Acanthopagrus morrisoni
- Conservation status: Least Concern (IUCN 3.1)

Scientific classification
- Kingdom: Animalia
- Phylum: Chordata
- Class: Actinopterygii
- Division: Teleostei
- Order: Acanthuriformes
- Family: Sparidae
- Genus: Acanthopagrus
- Species: A. morrisoni
- Binomial name: Acanthopagrus morrisoni Iwatsuki, 2013

= Acanthopagrus morrisoni =

- Authority: Iwatsuki, 2013
- Conservation status: LC

Species of fish

Acanthopagrus morrisoni, the western yellowfin seabream, yellow sea bream or datina, is a species of marine ray-finned fish belonging to the family Sparidae, the seabreams and porgies. This fish was previously regarded as conspecific with A. latus but has now been recognised as a separate valid species restricted to the northwestern coasts of Australia.

==Taxonomy==
Acanthopagrus morrisoni was first formally described in 2013 by the Japanese ichthyologist Yukio Iwatsuki with its type locality given as Hooley Creek in Western Australia. This species was formerly considered as conspecific with A. latus but this taxon was found to be a species complex in 2013 with A. morrisoni being recognised as a valid species within that complex. Some authorities classify the genus Acanthopagrus in the subfamily Sparinae, but the 5th edition of Fishes of the World does not recognise subfamilies within the Sparidae.

==Etymology==
Acanthopagrus morrisoni has a specific name which honours Sue M. Morrison of the Fish Section in the Department of Aquatic Zoology at the Western Australian Museum. The name should be feminine as morrisinae but the International Code of Zoological Nomenclature 32.5.1 does not allow it to be corrected.

==Description==
Acanthopagrus morrisoni has 11 spines and 10 to 12 soft rays supporting the dorsal fin and 3 spines and 8 soft rays supporting the anal fin. It has a moderately deep body which has a depth that fits into its standard length between 2 and 2.4 times. The head and body have an overall silvery grey colour with a golden tint and a pale silvery abdomen. There are poorly defined darker streaks along the horizontal lines of the scales. The dorsal fin varies from greyish silver to translucent or dark grey with yellowish tints. The pelvic, anal and caudal fins are transparent and bright yellow with the anal fins having no black streaks near its base on the fin membranes. The pectoral fin are yellowish and have some translucence. They often have an ill-defined blotch at origin and axil of the pectoral fin. This species has a maximum published total length of 45 cm.
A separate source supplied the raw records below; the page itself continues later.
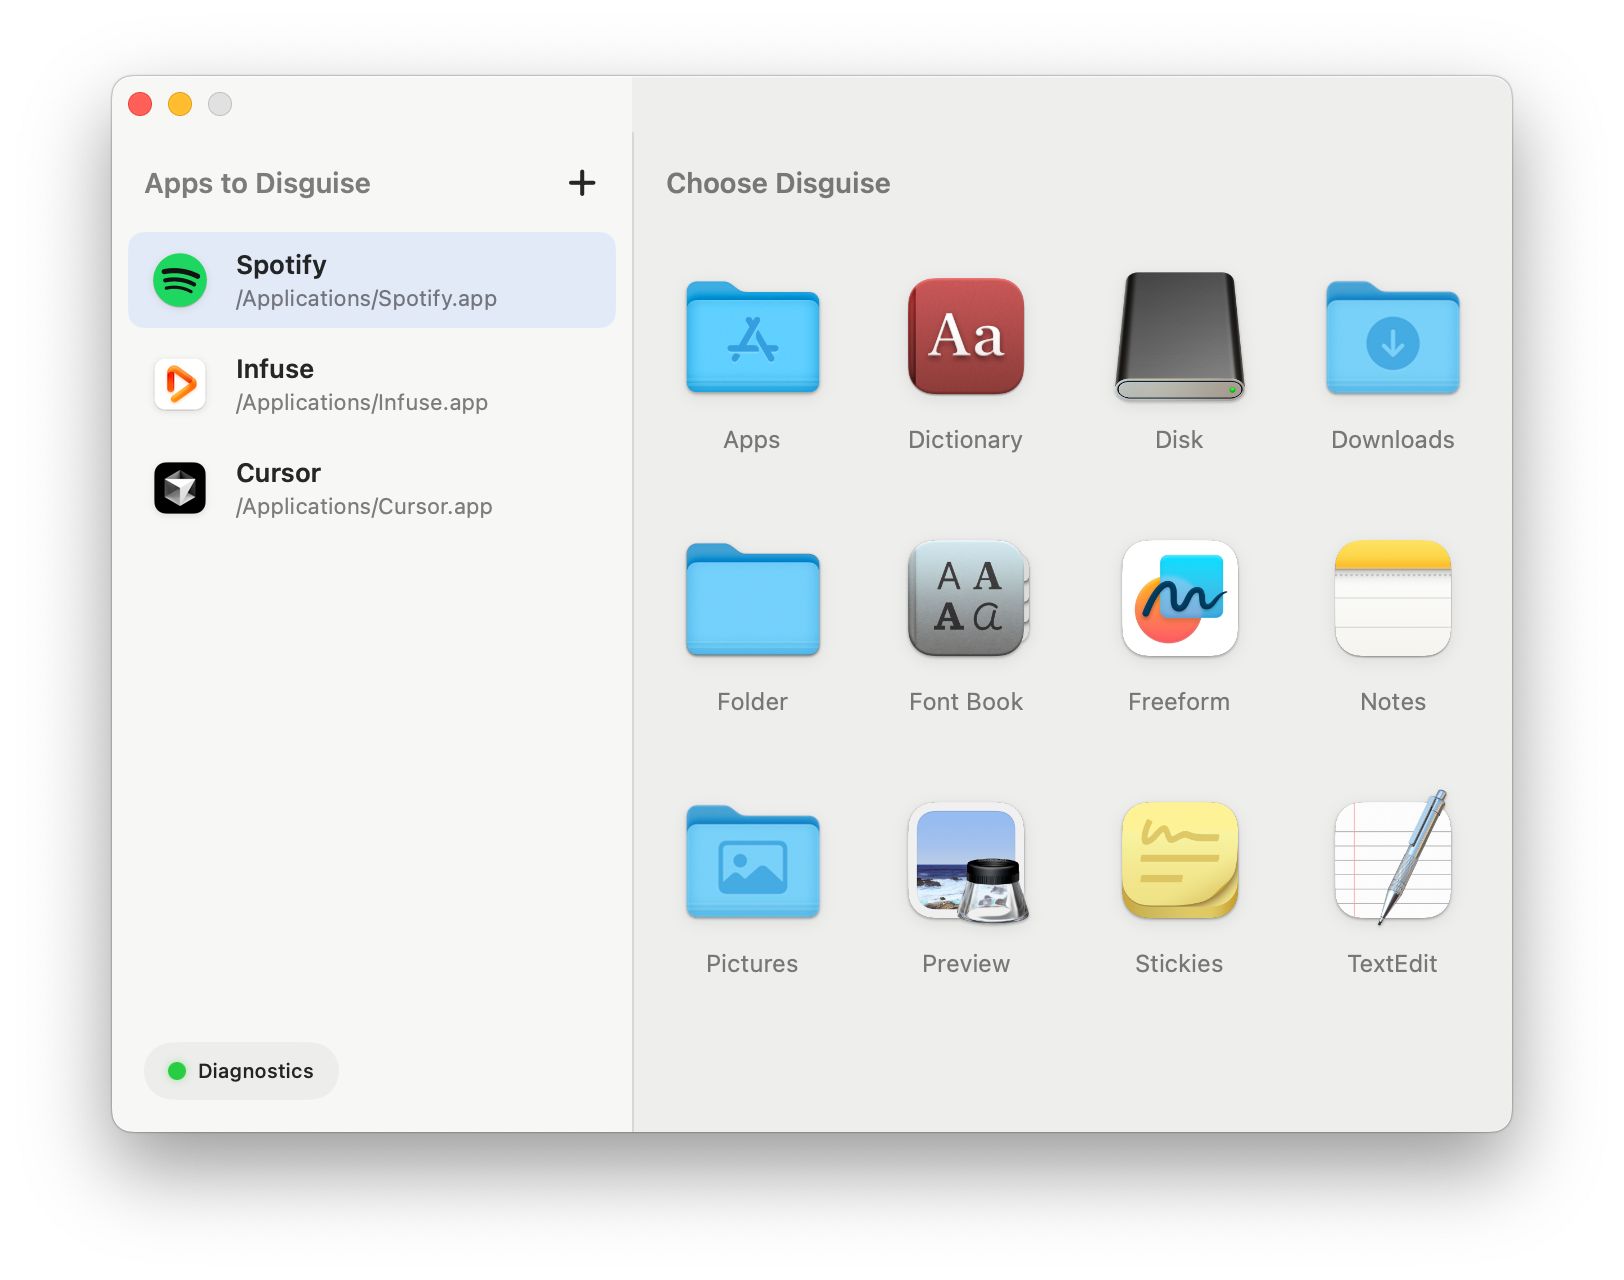The height and width of the screenshot is (1280, 1624).
Task: Click the Spotify icon in the sidebar
Action: click(179, 280)
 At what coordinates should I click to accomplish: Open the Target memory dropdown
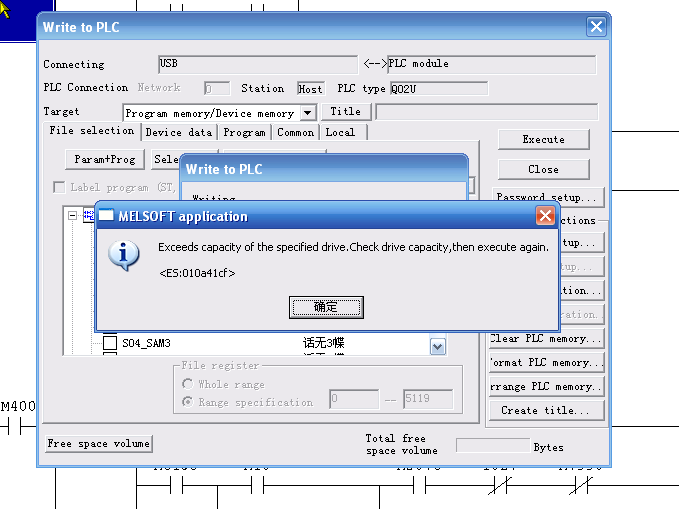coord(307,114)
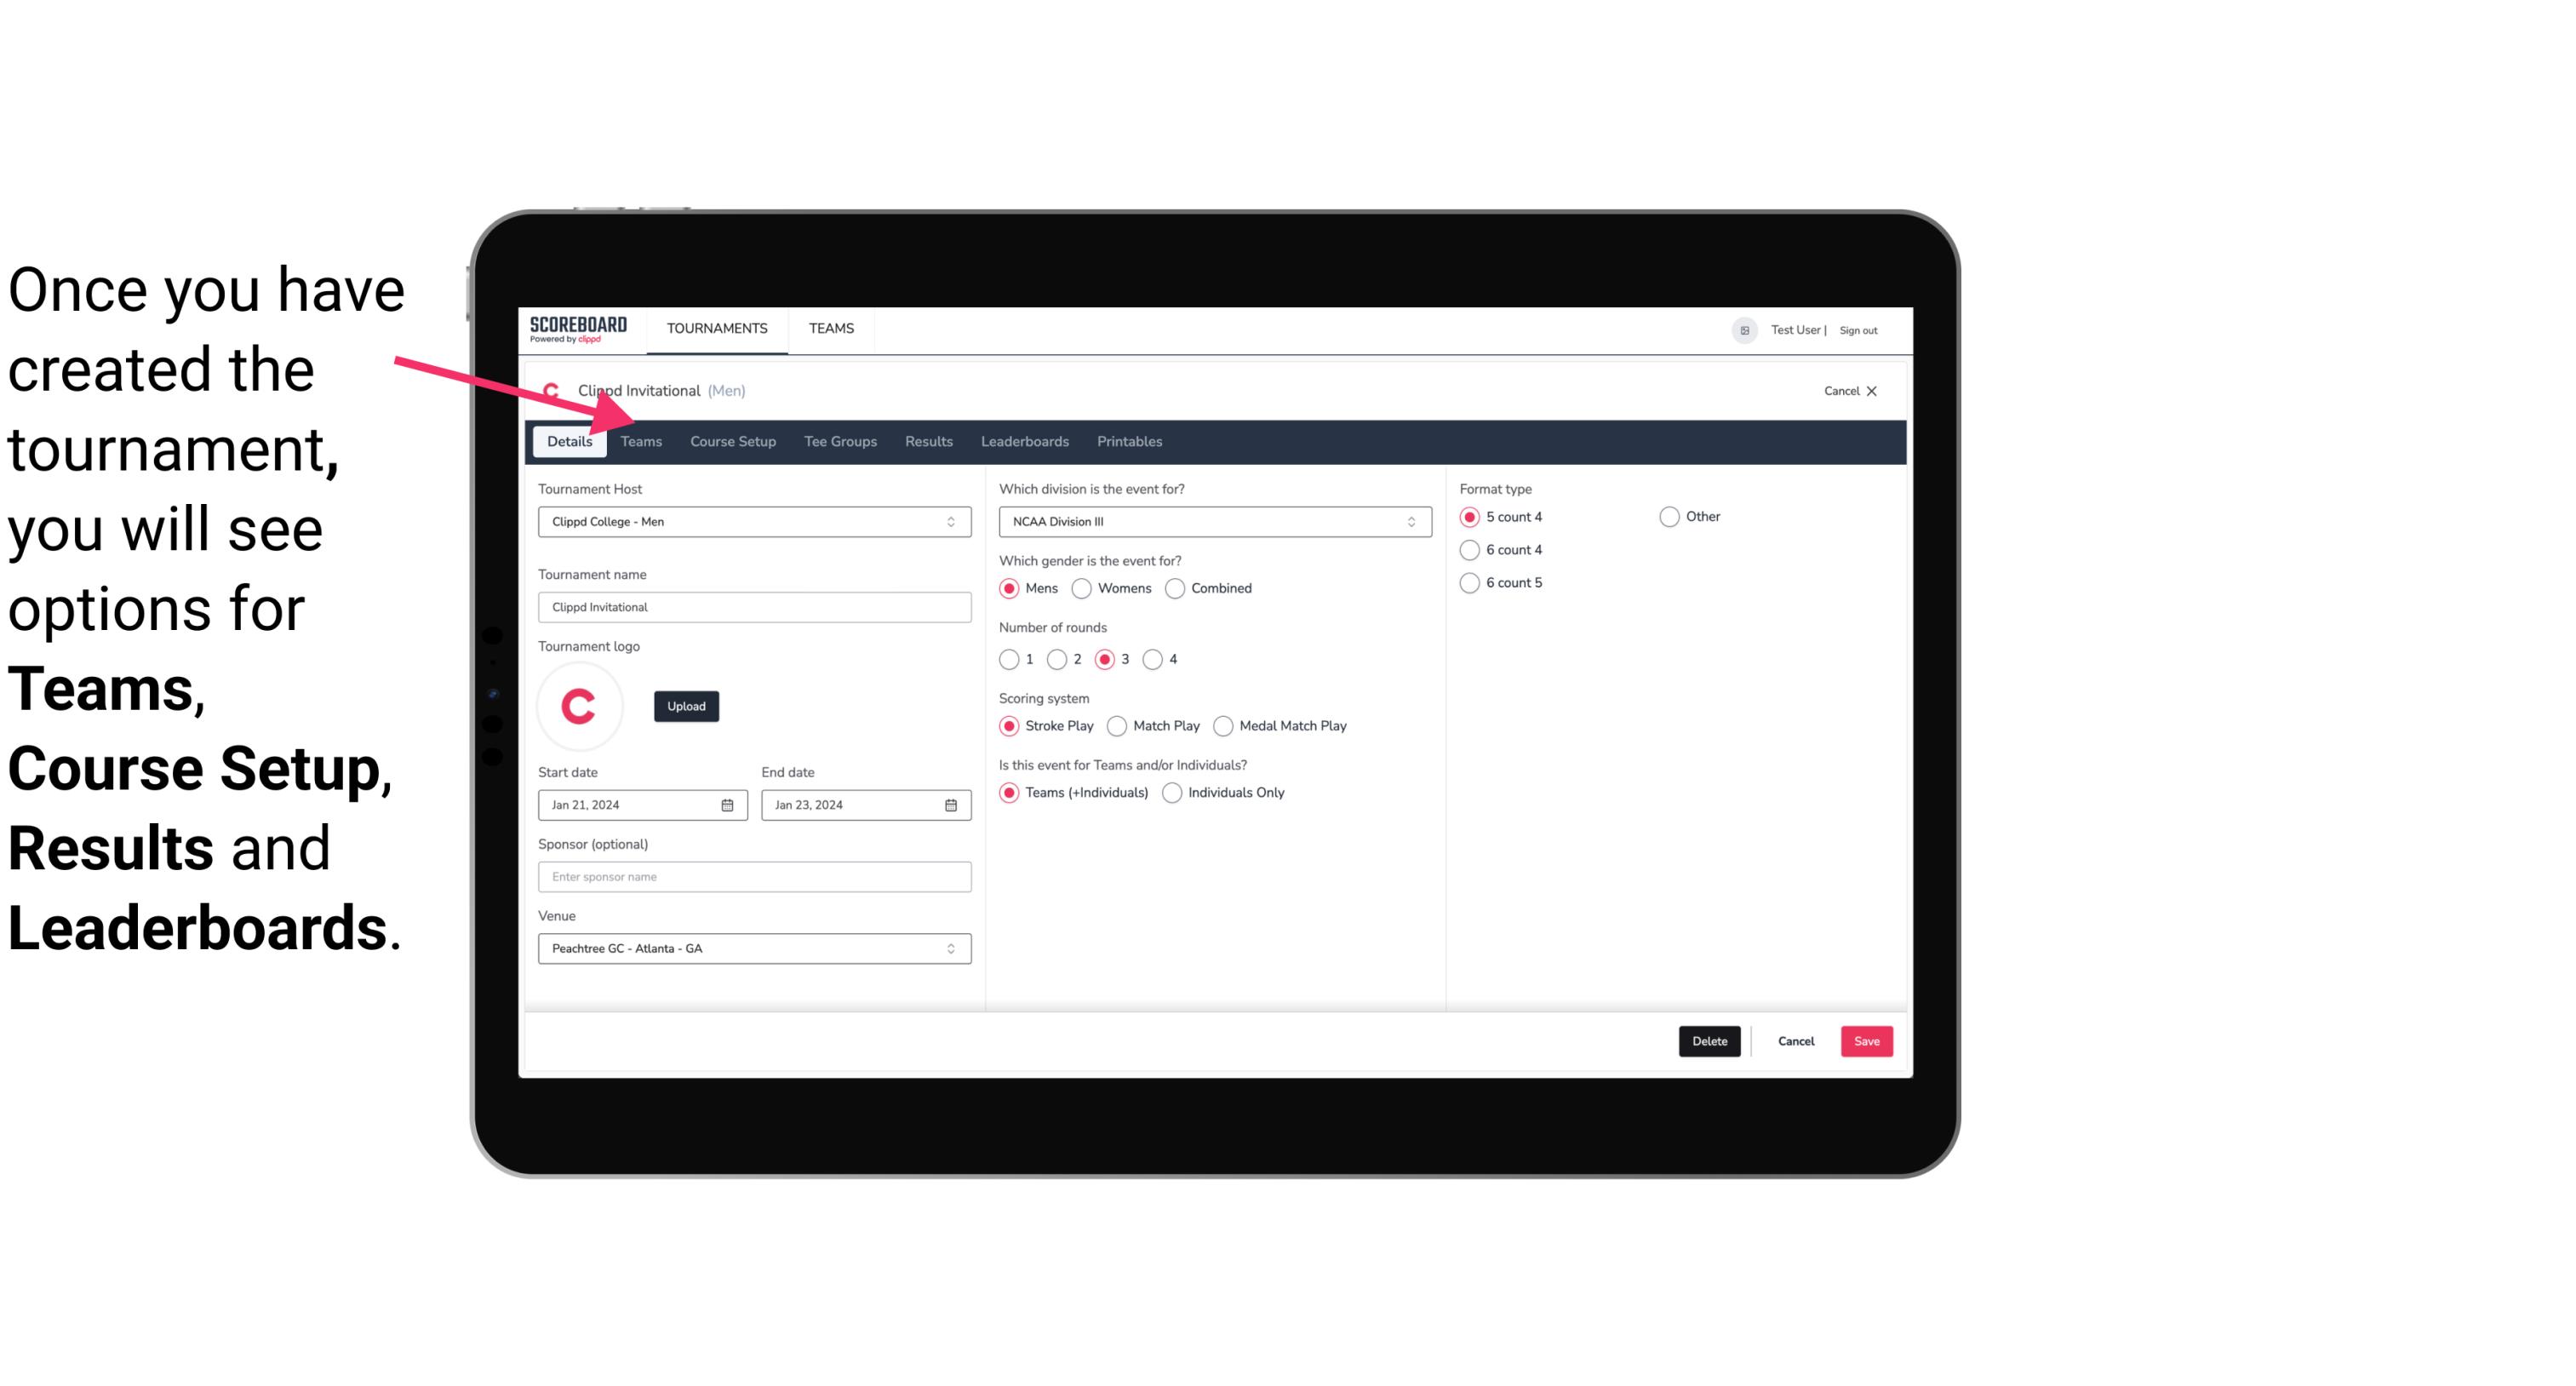This screenshot has width=2576, height=1386.
Task: Select Individuals Only event type
Action: click(1174, 792)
==Distribution and habitat==
Acanthopagrus morrisoni is found in the eastern Indian Ocean from Shark Bay in Western Australia east to Welpa on the Gulf of Carpentaria in Queensland. It can be found in coastal waters, estuaries and sometimes even enter into freshwaters in rivers close to their mouths. They frequently feed on mudflats. The juveniles hide among mangrioves then move into rocky areas as they mature.

==Biology==
Acanthopagrus morrisoni preys on crabs, particularly Sesarmidae species, and small gastropods. This species is a protandrous hermaphrodite and in some areas they gather in spawning aggregations. It is a batch spawner and spawning runs from late winter into early spring.

==Fisheries==
Acanthopagrus morrisoni is an important species for commercial and recreational fisheries in Western Australia. In Shark Bay there is a fishery based out of Denham using beach seines and haul nets to catch four main target species groups, of which the Western yellowfin bream is one. In 2010 this fishery reported a landings totalling 1.5 t and in 2011 this had risen to 9 t. The fishery has been given "adequate" status and the fish are targeted when the form breeding aggregations.